(Collected data)
══════════════════════════════
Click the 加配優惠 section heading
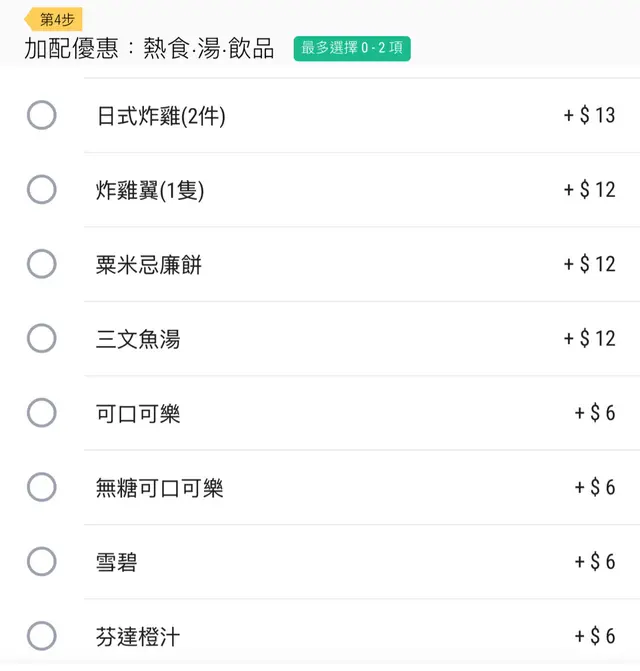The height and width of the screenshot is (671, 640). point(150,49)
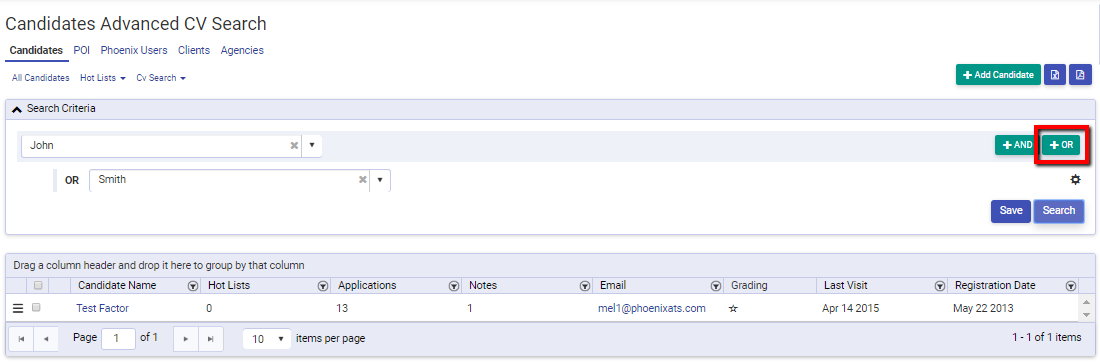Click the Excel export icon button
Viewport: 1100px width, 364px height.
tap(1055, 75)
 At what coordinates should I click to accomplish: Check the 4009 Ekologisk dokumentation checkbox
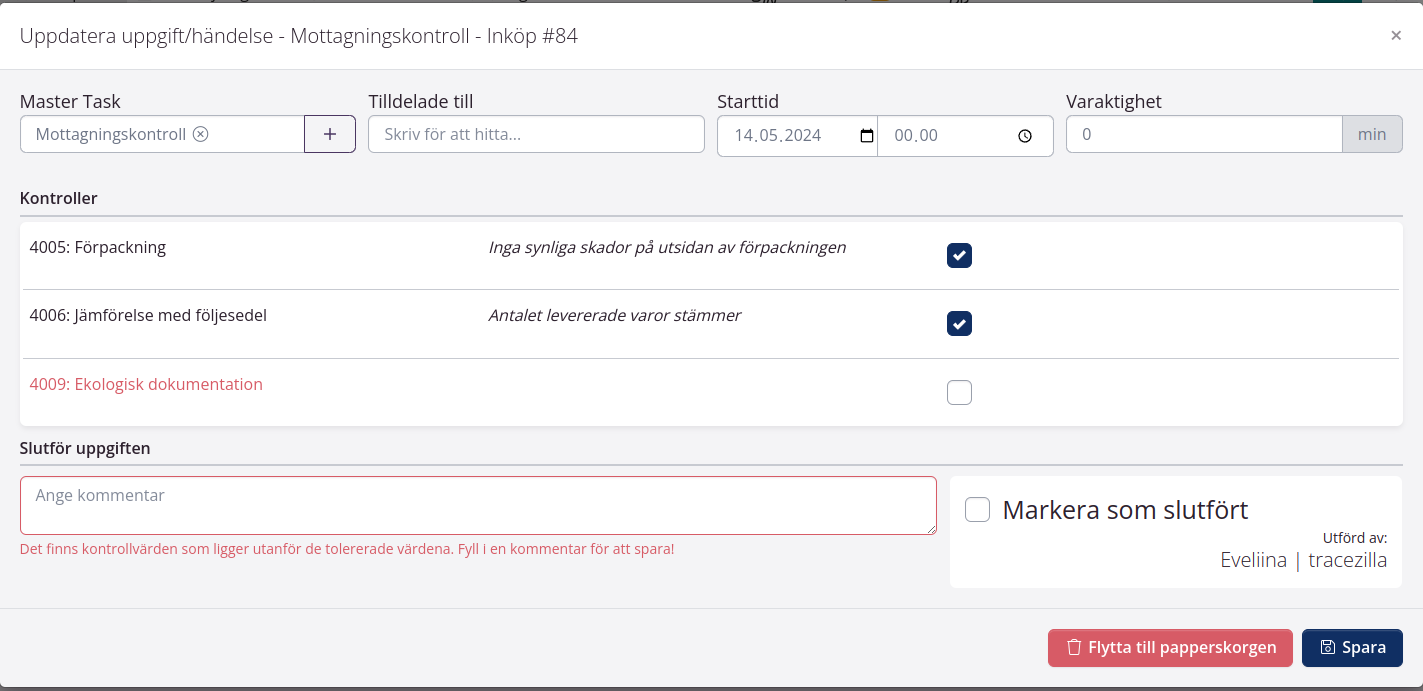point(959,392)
══════════════════════════════
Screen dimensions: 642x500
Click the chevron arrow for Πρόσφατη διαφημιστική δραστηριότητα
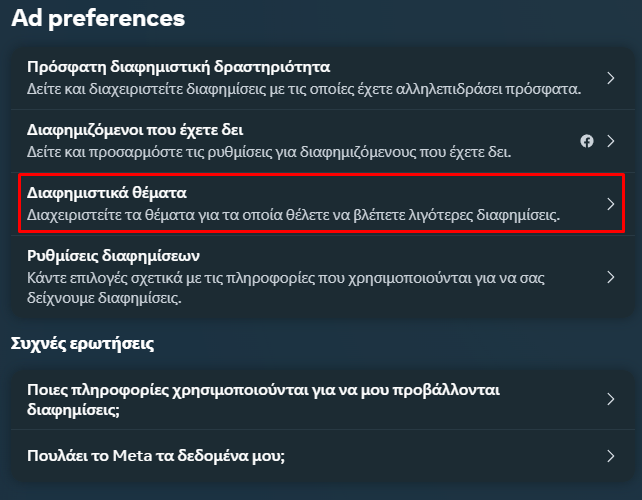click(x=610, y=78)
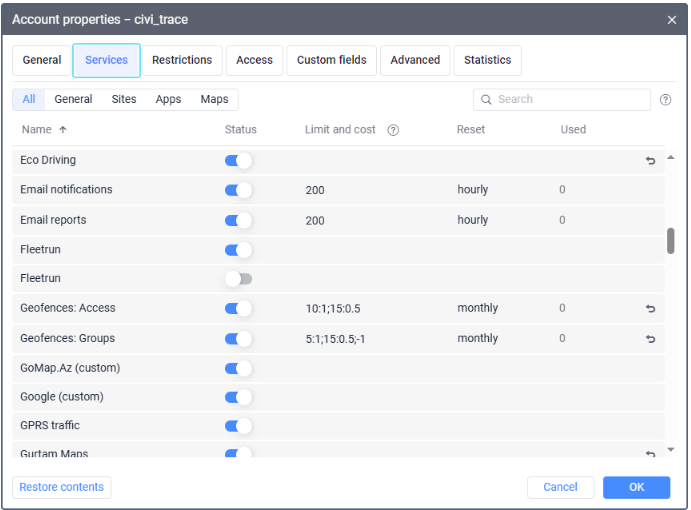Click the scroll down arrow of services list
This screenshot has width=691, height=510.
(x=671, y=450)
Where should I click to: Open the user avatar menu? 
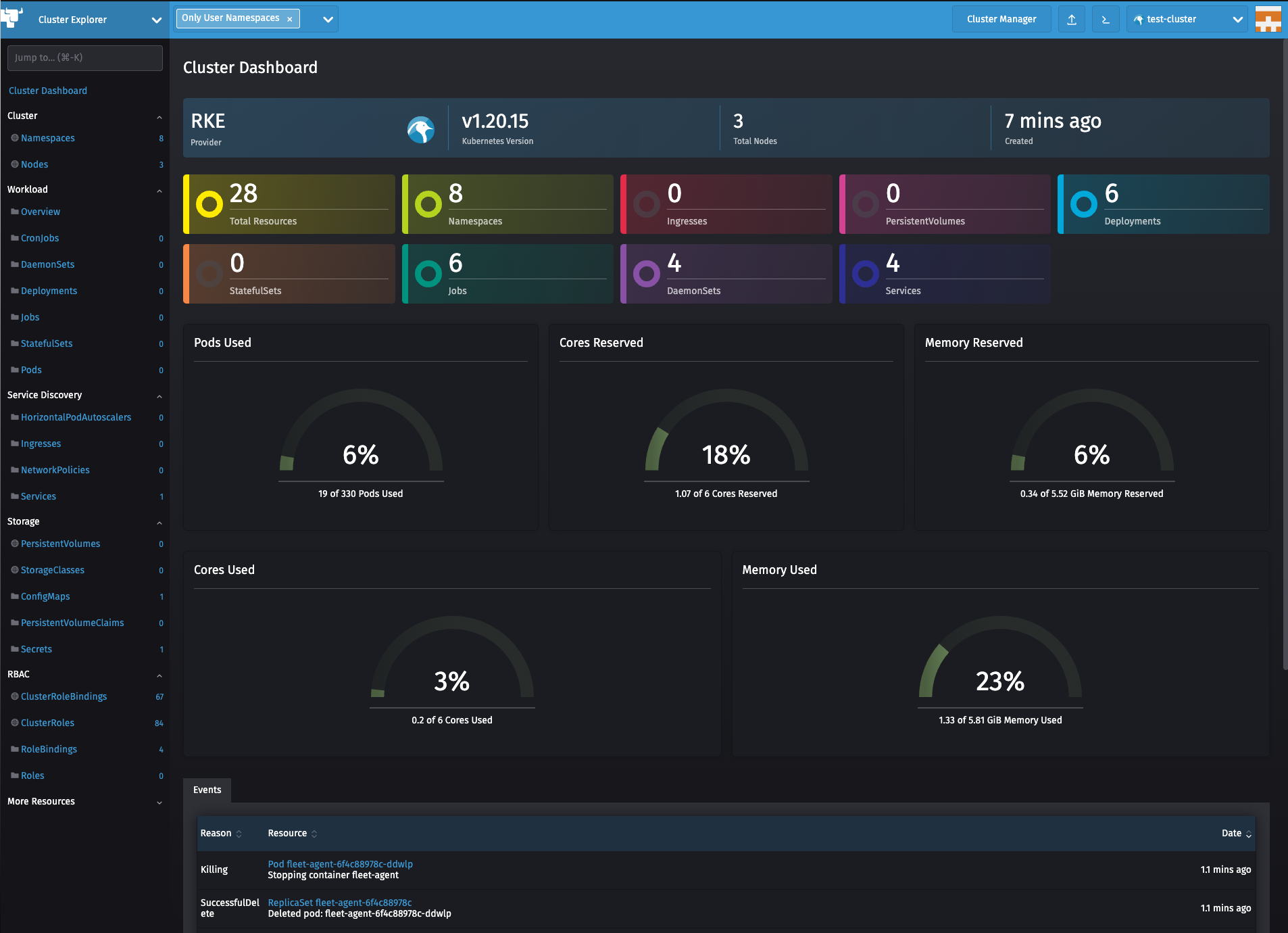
══════════════════════════════
Try it
After locating "Screen dimensions: 642x500" and "Where should I" in the records above, return exactly the line holding each one and every line between them; leave out the pictures.

Reply to the exercise
Screen dimensions: 642x500
Click the chevron arrow for Πρόσφατη διαφημιστική δραστηριότητα
click(x=610, y=78)
Click the scroll down arrow of services list
This screenshot has width=691, height=510.
(x=671, y=450)
Where should I click to: Open the user avatar menu? 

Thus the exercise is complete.